“Perhaps that’s how God is going to make it happen.”
Such is often the excuse of the frantic faithless when, despairing of God’s blessing, they seek to work things out for themselves.
Though the notion of a “surrogate” mother and the practice of polygamy in the ancient world was not unknown, the Israel of the Exodus, reading this story for the first time, had to be more than a little chagrined at Sara’s plan to force to fruition God’s promises.
But it is not the only embarrassing moment of the story.
Like Adam before him, Abraham is silently complicit in Sara’s plan. In each story, the man “listened to his wife” (3:17; 16:2). Hagar, blessed to be in the company of a God blessed family, turns on the very person who has chosen her, acts disgracefully, and ends up, as Israel has, in the “desert.” Sara, now jealous and regretting her actions mistreats the helpless girl she has oppressed (much as Egypt oppressed Israel). Then, she blames her husband for the result and mistreats Hagar. Some folks simply find it impossible to accept responsibility for their own sins.
Hagar runs away, but God follows. He knows the inequities. Though God promises Hagar (as he did Abraham) that her descendants will be too numerous to count, he commands her to go back to the house of her oppression. Blessing, it would seem, is tied inseparably to the people of God.

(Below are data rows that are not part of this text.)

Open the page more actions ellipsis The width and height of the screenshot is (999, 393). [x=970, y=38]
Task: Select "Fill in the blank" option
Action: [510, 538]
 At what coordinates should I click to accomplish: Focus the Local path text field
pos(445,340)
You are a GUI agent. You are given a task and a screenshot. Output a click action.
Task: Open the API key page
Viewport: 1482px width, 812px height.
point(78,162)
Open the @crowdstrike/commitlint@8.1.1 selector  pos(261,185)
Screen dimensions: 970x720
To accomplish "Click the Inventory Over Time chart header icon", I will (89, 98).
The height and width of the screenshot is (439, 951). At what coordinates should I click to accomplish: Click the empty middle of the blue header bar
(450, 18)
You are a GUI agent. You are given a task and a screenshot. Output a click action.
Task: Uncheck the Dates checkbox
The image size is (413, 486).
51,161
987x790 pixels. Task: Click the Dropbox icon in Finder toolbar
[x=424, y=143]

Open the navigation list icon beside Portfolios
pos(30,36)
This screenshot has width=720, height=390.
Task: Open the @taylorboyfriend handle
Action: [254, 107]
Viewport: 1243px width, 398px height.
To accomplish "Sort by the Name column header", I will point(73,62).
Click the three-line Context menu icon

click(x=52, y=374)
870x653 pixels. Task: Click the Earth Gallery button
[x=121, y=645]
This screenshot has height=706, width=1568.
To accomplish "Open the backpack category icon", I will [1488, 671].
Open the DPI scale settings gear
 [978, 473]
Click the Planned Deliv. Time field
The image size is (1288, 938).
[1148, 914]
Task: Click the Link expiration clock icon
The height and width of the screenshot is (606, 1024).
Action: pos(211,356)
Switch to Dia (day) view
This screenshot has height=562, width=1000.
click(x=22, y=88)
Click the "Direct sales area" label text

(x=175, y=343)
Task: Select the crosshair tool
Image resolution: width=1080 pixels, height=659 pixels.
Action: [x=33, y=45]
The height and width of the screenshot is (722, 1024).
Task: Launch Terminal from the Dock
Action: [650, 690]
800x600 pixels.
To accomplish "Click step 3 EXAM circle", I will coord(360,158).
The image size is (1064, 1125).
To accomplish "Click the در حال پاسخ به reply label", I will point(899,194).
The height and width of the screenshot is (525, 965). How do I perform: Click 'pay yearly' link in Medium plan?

Life is messy. It can be so simple when people simply trust God and follow His way. But it gets complicated and messed up quickly when people play God themselves. Sometimes, Christians, weary of the hijinks of the Church, seek to find blessing in separation and on their own. The result is always a desert. You have to go back, live as you should, and trust God to make everything as He intends it to be. That’s when promises come true and blessings flow.